植林ポテンシャルエリア

途上国の植林基礎情報

途上国で森づくり活動を検討するにあたって、参考になる各国の情報(森林の概況、植林状況、植林している団体等)を、以下の通り整理しています。

はじめに

森づくり(植林)活動は、本来そこにあった森が人の活動によって失われた場所で、それを再生させるために行うものです。つまり、途上国での森づくり(植林)活動においては、樹木が生育できる最低限の気象・土壌等の条件を満たし、潜在的には森林が成立するはずだが、人為的な影響により、現時点においては森林が消失・劣化している場所で行われることが基本です。

例えば、乾燥度指数(=年間降水量/年可能蒸発散量)が0.2以下の、極めて厳しい乾燥地帯での砂漠緑化は、もともと降水量が絶対的に少ないため、植林しても森林として成立させることは難しく、地下水等で潅水を続ければ森林は成立するかもしれませんが、塩害によって土壌劣化が起きてしまう恐れがあります。土壌は、気候よりも狭い範囲で異なる環境条件ですが、例えば酸性が強い場所や固すぎる場所では、もともと樹木が生育できない可能性があります。何らかの対応策をとることで、こうした環境上の制約をクリアし、持続的に森林を維持できる可能性もありますが、本来森林が成立しないところでの森づくり(植林)は避けなければいけません。

他方、気候や土壌といった自然条件が森林の成立を許す場所ならどこでも森づくり(植林)が可能なわけではありません。すでに農地や放牧地等の森林以外の土地利用が行われている場所では、まずその場所を利用する地域の人々の合意を得てから、森づくり(植林)をはじめる必要があります。

ここでは、そうした基本的な考えにもとづき、森づくり(植林)活動を行う国(場所)を検討する際に、参考になりえる情報(Webサイト、論文、記事等)をご紹介します。

全世界の潜在的な森林再生可能なエリア

IUCN(国際自然保護連合)、WRI(世界資源研究所)とメリーランド大学が提供するWebサイト “Atlas of Forest Landscape Restoration Opportunities”では、全世界の潜在的に森林再生可能なエリアを明示しています。
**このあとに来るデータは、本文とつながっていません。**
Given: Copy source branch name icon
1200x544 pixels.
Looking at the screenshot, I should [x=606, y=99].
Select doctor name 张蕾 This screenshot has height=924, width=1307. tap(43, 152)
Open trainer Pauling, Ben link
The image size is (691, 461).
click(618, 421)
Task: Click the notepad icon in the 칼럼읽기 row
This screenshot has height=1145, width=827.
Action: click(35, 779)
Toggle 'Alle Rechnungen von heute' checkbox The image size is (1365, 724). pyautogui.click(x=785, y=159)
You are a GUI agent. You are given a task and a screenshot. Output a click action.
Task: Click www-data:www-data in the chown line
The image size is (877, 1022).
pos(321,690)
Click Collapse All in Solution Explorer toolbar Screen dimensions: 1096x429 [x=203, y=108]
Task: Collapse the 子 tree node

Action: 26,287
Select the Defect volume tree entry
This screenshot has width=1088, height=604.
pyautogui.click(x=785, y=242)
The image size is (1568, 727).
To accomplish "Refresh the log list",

潜在的に森林再生可能なエリアは、図1のようなプロセスを得て、地図上で示されています(図2)。

図1. Atlas of Forest Landscape Restoration Opportunitiesの潜在的に森林再生可能エリアの抽出方法
(出所:Atlas of Forest Landscape Restoration OpportunitiesのWebサイトの説明を基に作成)
図2. Atlas of Forest Landscape Restoration OpportunitiesのWebサイト(Web上ではズームアップ可能)

他にも、Bastin et al. (2019)1が、このAtlas of Forest Landscape Restoration Opportunitiesと同じようなアプローチで、全世界を対象に森林再生可能なエリアを示しています。両者ともに言えることですが、砂漠が広がる厳しい乾燥地域に隣接するアフリカの赤道の北と南やオーストラリアの東側に、森林再生可能なエリアがあることが分かります。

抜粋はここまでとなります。